The password for the next level is stored in the file data.txt, where all lowercase (a-z) and uppercase (A-Z) letters have been rotated by 13 positions
grep, sort, uniq, strings, base64, tr, tar, gzip, bzip2, xxd
Rot13 on Wikipedia
ssh bandit11@bandit.labs.overthewire.org -p 2220
Then enter the password obtained from the previous challenge.
After using the ls and cat commands to examine the data, we determined from the instructions that it is a ciphertext encoded with a ROT13 cipher.
ROT13 (Rotate by 13) is a type of Caesar cipher, which is a substitution cipher where each letter in the alphabet is replaced by another letter a fixed number of positions away.

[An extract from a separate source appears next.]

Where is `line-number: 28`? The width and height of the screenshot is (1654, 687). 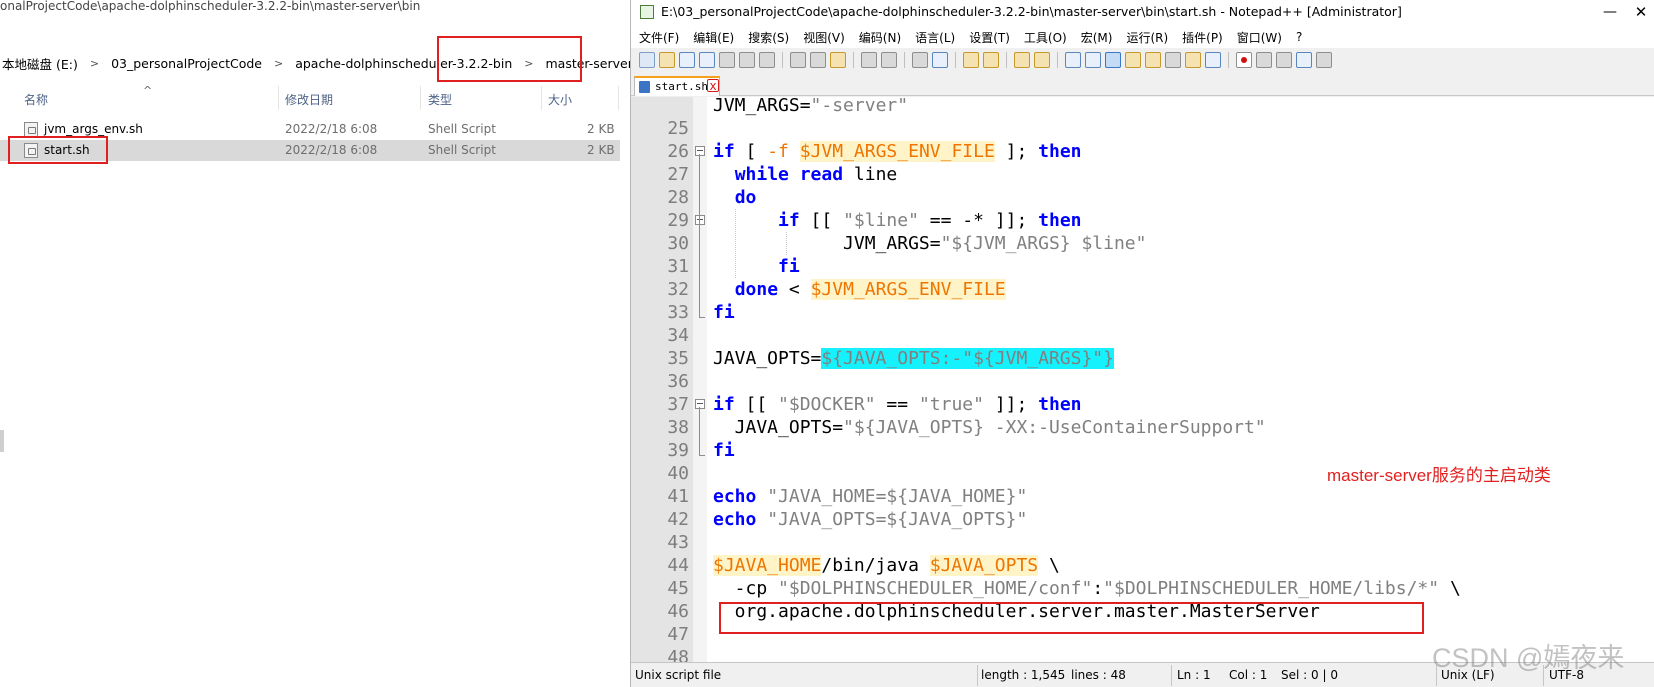 line-number: 28 is located at coordinates (678, 198).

The following command can be used to decode the cipher.
cat data.txt | tr 'A-Za-z' 'N-ZA-Mn-za-m'
tr stands for translate. It replaces characters in the input.
'A-Za-z' means: all uppercase A to Z and lowercase a to z.
'N-ZA-Mn-za-m' means: shift each letter 13 places (ROT13 logic). A–M → N–Z, N–Z → A–M, Same for lowercase

Alternatively, the cipher can be decoded manually using a table.
| # | Plain | ROT13 | Plain | ROT13 | |
|---|---|---|---|---|---|
| 1 | A | N | N | A | |
| 2 | B | O | O | B | |
| 3 | C | P | P | C | |
| 4 | D | Q | Q | D | |
| 5 | E | R | R | E | |
| 6 | F | S | S | F | |
| 7 | G | T | T | G | |
| 8 | H | U | U | H | |
| 9 | I | V | V | I | |
| 10 | J | W | W | J | |
| 11 | K | X | X | K | |
| 12 | L | Y | Y | L | |
| 13 | M | Z | Z | M |
There’s also a web-based tool called CyberChef that can help with deciphering this.

Congratulations! You’ve found the flag for the next challenge.